> **Problem statement**:
Duplicate the lines below, everything from the one containing "Given: Pick the white-bearded old man hero" down to the one containing "Looking at the", and omit the pictures from your answer.

> **Information given**:
-*-*-

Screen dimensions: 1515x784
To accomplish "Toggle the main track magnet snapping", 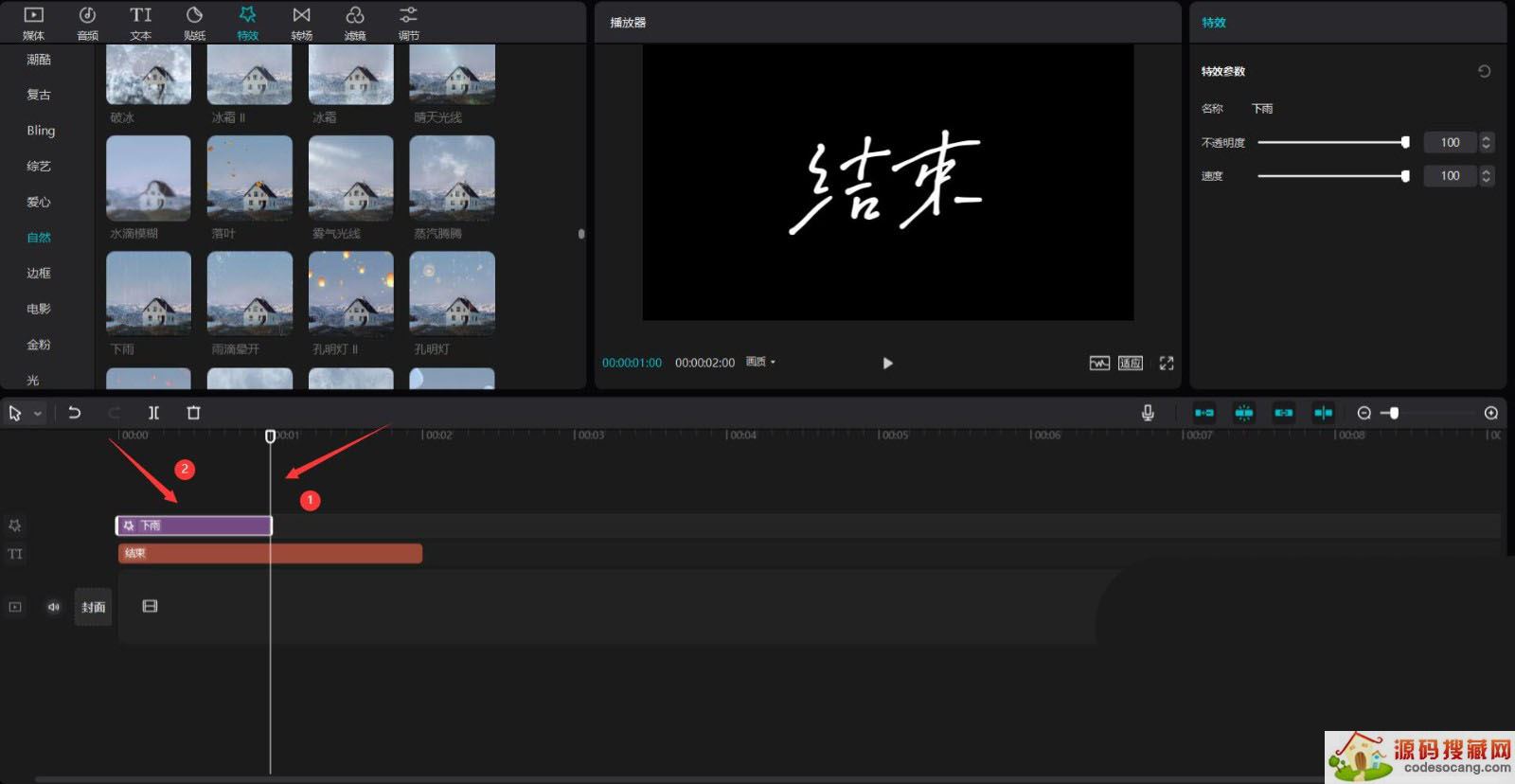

-*-*-

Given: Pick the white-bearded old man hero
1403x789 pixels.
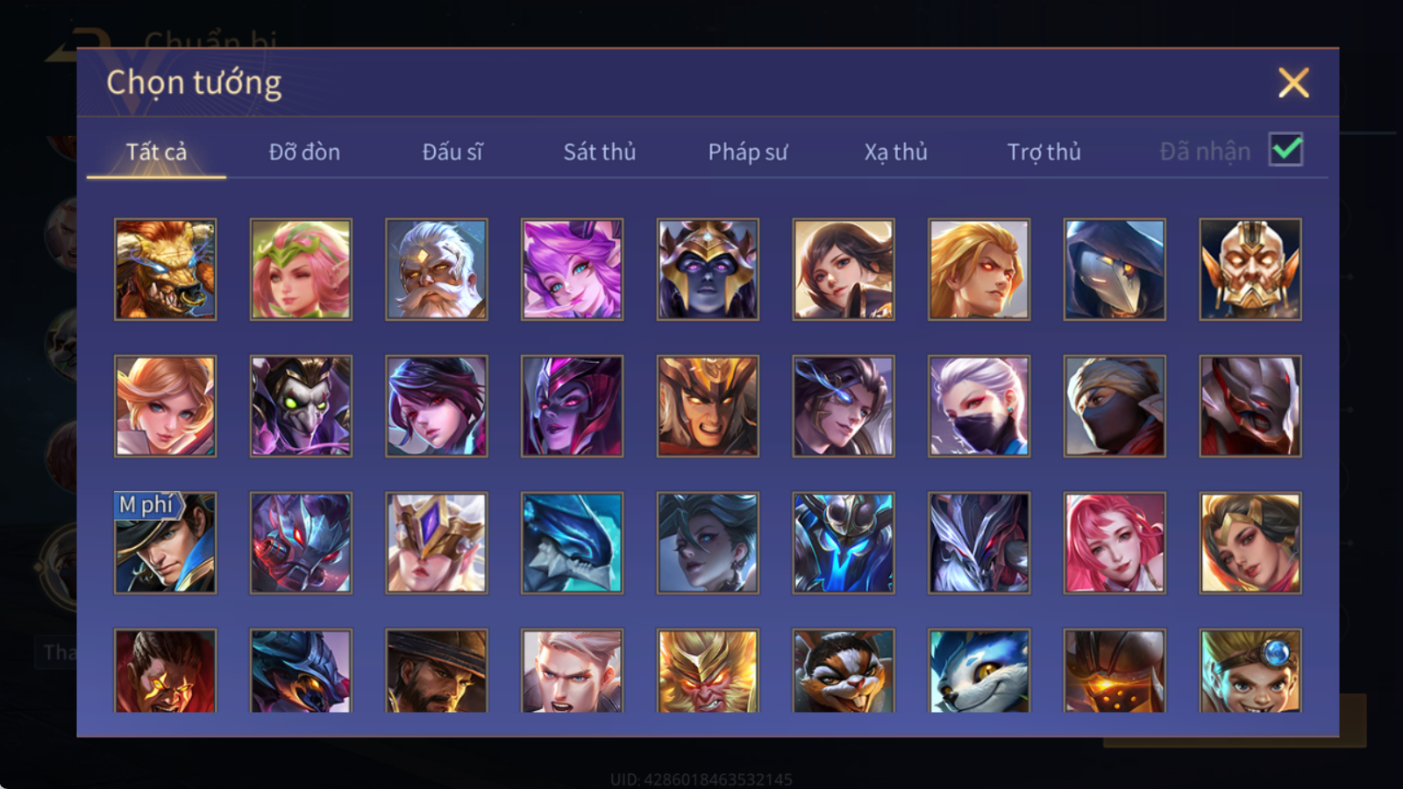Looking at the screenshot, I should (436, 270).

-*-*-

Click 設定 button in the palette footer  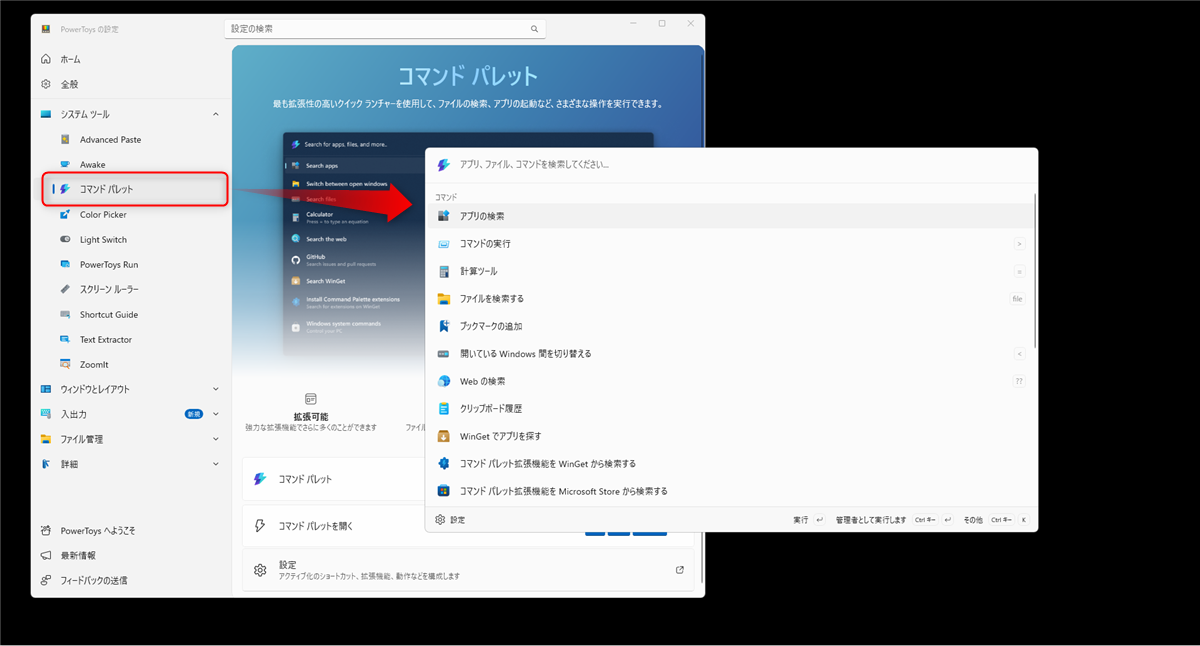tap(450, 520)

-*-*-

> **Reply**:
Given: Pick the white-bearded old man hero
1403x789 pixels.
Looking at the screenshot, I should (436, 270).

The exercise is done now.